The EDI students broke into five teams and applied the design innovation process to create solutions in the form of a product, interaction, or service. Their process included collaboration, rapid iteration, prototyping, and in-context user observation.
“We talked to different stakeholders, both students with food allergies, people in high school who are planning to go through this process, people in college, and people who work at the college,” said Mitts.
On March 13, the teams presented their solutions to assist students with food allergies to an audience that included Dr. Gupta and parents of children with food allergies:
- Spotlight: Compass: a digital tool to help plan and realize a customized journey for each incoming student with food allergies. It also allows for students to share their journey with parents and physicians.
- Spotlight: Cares: a “college starter package” with information and recommendations for students with allergies as well as a care package with special snacks, a trainer EpiPen, labels for food, and educational infographics for roommates.

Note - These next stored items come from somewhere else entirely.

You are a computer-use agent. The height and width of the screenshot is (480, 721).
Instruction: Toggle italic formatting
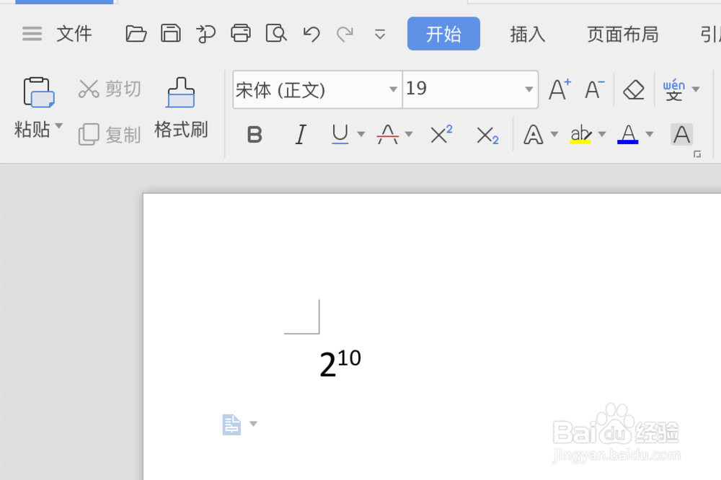point(300,134)
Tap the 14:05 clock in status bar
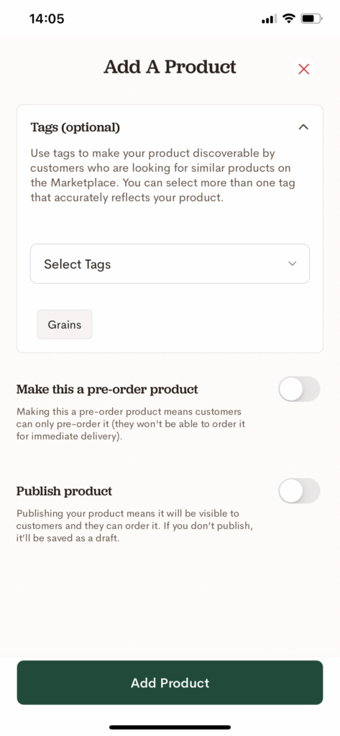The image size is (340, 736). [x=47, y=19]
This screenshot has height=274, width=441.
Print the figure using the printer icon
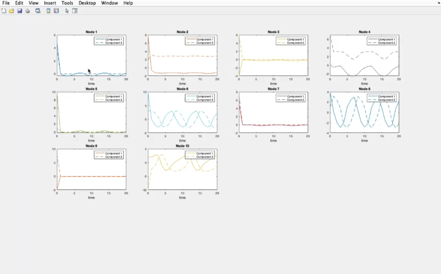(28, 11)
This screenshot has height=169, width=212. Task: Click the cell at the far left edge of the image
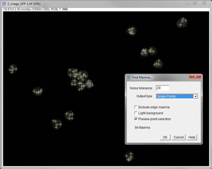pos(13,69)
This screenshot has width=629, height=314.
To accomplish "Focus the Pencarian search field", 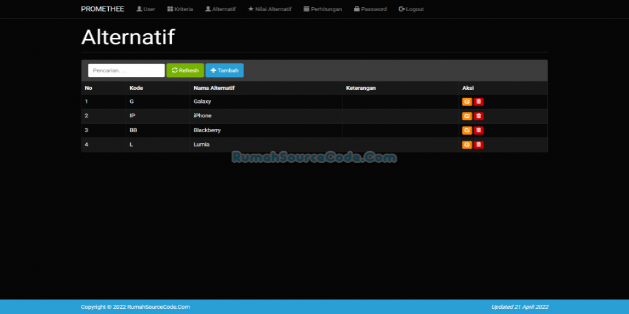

- Spotlight: Captivates: peer-to-peer education for scenarios of anaphylaxis utilizing a trainer EpiPen, an easy-to-remember acronym, and a playful artifact.
- Spotlight: Connect: training sessions and allergy-safe catering advice for student organizations so that their events are safe and inclusive for students with food allergies.
- Spotlight: Confidence: a zero contact dispensing method for salad bar ingredients to prevent cross-contamination and create confidence among students with food allergies at dining hall.
"We're designing to remove the burden from the student with food allergies,” explained Erica Isaacs, a current EDI student and part of the Spotlight: Captivates team. “Currently, when a student with food allergies comes to a university, they have to educate all of their peers and that causes anxiety. We can remove that by educating the community as a whole."
Dr. Gupta praised the EDI students’ contributions.
“What you bring with your background in design and our knowledge in terms of the medical aspect of the disease, there is really so much we can do with that,” Dr. Gupta told the class.